● **WHAT IS ASKED**
According to the export credit insurance text, which sales do export credit insurance policies cover?

● **PROVIDED TEXT**
-----
Consequently, the better job the company is doing, the more
economical the insurance is in protecting the company against a
catastrophic loss.
Export Credit Insurance
Export credit insurance is a specialized line of insurance. These
policies cover sales from the United States to countries world wide.
Like domestic policies, they cover against the financial inability
to repay for goods sold or services rendered. Premiums for export
coverage generally run higher and could range from 2.5/10% to 1% of
covered sales. Many companies are finding that requiring letters of
credit and other cash documents places an artificial obstacle
between a buyer and seller, restricting growth. These companies
often use credit insurance to offer open terms and be more
competitive in the global market place.
-----
● **DATA LINES**
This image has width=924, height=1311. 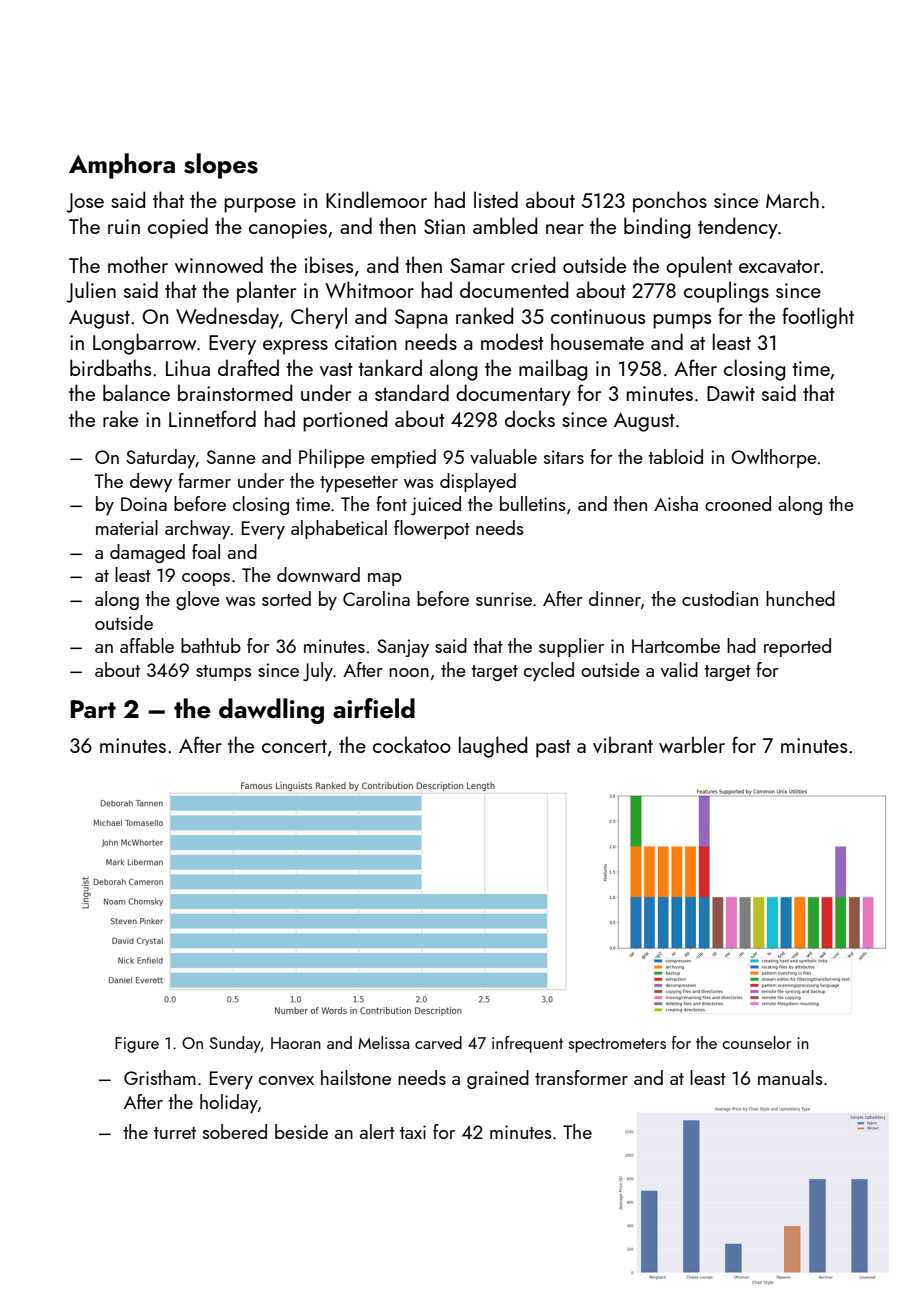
-----
● **FULL OUTPUT**
Sales from the United States to countries worldwide.